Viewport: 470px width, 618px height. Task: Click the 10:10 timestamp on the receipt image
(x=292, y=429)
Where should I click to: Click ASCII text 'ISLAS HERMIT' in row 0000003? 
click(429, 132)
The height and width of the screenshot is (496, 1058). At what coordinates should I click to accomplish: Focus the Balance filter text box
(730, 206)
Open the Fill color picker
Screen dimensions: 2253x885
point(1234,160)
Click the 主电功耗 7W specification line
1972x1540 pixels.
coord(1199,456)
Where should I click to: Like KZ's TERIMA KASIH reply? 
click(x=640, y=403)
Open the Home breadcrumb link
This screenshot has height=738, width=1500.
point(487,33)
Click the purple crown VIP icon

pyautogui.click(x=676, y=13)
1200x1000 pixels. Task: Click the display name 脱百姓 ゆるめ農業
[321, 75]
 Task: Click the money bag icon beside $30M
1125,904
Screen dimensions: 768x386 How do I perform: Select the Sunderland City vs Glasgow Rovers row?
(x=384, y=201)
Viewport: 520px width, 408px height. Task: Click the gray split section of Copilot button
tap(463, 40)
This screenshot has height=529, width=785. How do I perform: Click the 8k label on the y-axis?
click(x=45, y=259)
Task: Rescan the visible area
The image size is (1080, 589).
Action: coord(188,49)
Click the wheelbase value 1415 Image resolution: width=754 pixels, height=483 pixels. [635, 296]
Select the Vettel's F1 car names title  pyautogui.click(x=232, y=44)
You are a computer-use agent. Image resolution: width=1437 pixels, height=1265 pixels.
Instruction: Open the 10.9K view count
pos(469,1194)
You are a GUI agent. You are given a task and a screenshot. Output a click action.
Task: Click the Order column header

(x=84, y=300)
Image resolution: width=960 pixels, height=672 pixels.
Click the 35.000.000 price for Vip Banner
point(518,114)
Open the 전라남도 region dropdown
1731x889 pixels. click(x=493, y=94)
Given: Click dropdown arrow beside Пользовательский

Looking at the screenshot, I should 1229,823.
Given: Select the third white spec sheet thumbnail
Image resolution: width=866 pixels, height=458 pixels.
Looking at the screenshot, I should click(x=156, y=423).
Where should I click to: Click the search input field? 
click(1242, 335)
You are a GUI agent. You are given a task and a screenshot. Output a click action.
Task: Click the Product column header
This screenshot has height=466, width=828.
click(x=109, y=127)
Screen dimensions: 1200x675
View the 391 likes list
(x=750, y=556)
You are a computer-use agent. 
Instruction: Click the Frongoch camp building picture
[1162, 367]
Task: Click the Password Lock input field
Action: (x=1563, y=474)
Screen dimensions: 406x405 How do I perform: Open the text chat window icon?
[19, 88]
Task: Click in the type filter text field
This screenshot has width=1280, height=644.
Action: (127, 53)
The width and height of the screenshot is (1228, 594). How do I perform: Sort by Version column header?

---

**Instructions for the task:** The answer must contain only the lines from the one with "Task: Click in the type filter text field" to the end of the entries above, each written out exactly.

**Exercise solution:**
Task: Click in the type filter text field
This screenshot has width=1280, height=644.
Action: (127, 53)
The width and height of the screenshot is (1228, 594). How do I perform: Sort by Version column header?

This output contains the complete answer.